Подпольная группа просуществовала недолго, одиннадцать месяцев. Но и за это время мальчишки с Карантинного сделали немало, чтобы приблизить день освобождения своего родного города от немецко-фашистских захватчиков. Они все-таки пробрались на «Очаковский канал», выгрузили все оружие и боеприпасы и запрятали это все в плавнях, в районе Полякова озера. Когда была налажена связь с партизанами, это оружие было передано народным мстителям. Мальчишки устраивали побеги военнопленным. Вносили путаницу в движение немецкого транспорта по городу, переставляя указатели...
Это случилось 22 августа 1942 года. Еще только-только начал брезжить рассвет. Плавни были окутаны синеватой дымкой, над Днепром поднимался легкий туман.

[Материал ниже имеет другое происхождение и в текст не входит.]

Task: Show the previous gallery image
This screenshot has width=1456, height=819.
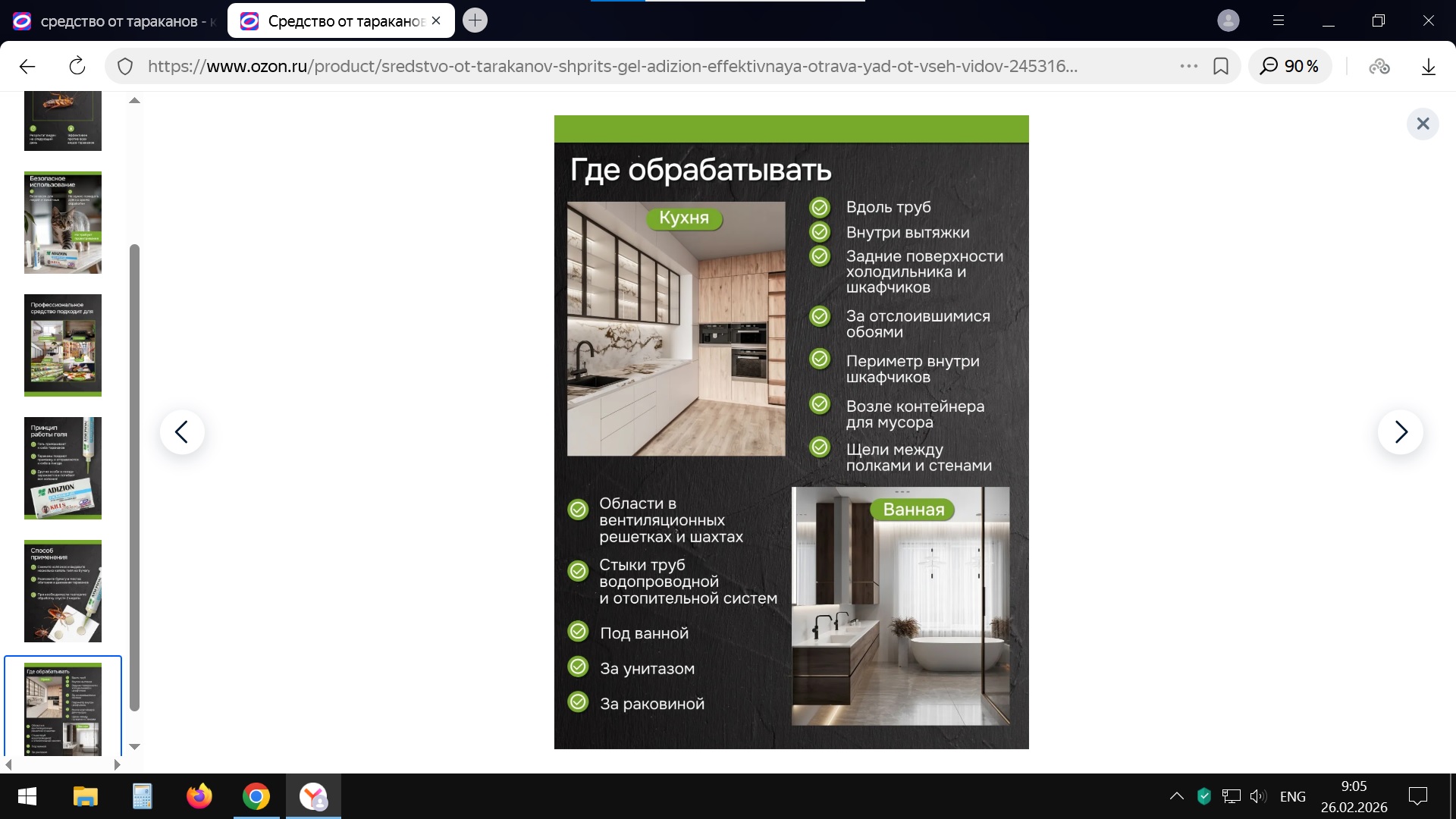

Кварталы города были безлюдны.
Но не спали палачи херсонского гестапо. Они готовились к очередному черному делу, к очередному страшному преступлению. Гестаповцы должны были сегодня расстрелять и повесить по сути дела детей.
Перед смертью юных патриотов согнали в подвал. У них оставалось жизни всего-навсего одна ночь. На голом цементном полу в изорванной одежде, измученные пытками и голодом, сидели и лежали: Толя, Андрюша и Федя Запорожчуки, Петя и Леня Чернявские, три Шуры — Рублев, Падалка и Теленга, два Миши — Еременко и Деев, Сережа Бабенко, Толя Тендитный — самый младший из двенадцати.
О чем только не говорили в эту ночь друзья! Обо всем. Ребята вспоминали школу водников, где училось большинство из них; вспоминали широкий приветливый Днепр, который уже никогда больше не увидят; вспоминали до боли родные лица матерей, их натруженные руки, что умели так нежно обнимать своих сыновей.
Все вспоминали, обо всем говорили, но только не о смерти. Это страшное видение они старались отогнать от себя всеми своими силами, чтобы не смалодушничать в последний момент. Ведь они уже не раз смотрели ей в глаза после того, как их предали. И тогда, когда их мучили допросами, не давая спать; и тогда, когда пытали, заставляя ложиться на табуретку лицом вниз, а над ними свистела плеть и каждым ее ударом хрипел голос гестаповца:
— Скажи!.. Скажи!.. Скажи!..
И тогда, когда кормили арбузными корками вместо хлеба и баландой из шелухи пшена и мышиного помета...
Нет, они будут смотреть палачам в глаза прямо, пусть в их взглядах убийцы прочтут смертный приговор для себя...
— Умираем за Родину! — в последний раз раздался голос Анатолия Запорожчука.
— Прощай, мама!.. Прощайте, товарищи! — крикнул Петя Чернявский, когда палач выбил из-под его ног подставку.
К виселице прорвалась Петина мать. Она обхватила еще теплые ноги сына. Гестаповец ударил ее прикладом автомата, женщина упала, потеряв сознание.
Толпа не выдержала, дрогнула. Кто-то закричал:
— Изверги!.. Кого вешаете?.. Детей!..
И закипела гневом Суворовская. Гул возмущения все нарастал и нарастал. Палачи, испугавшись народного гнева, вынуждены были немедленно снять трупы...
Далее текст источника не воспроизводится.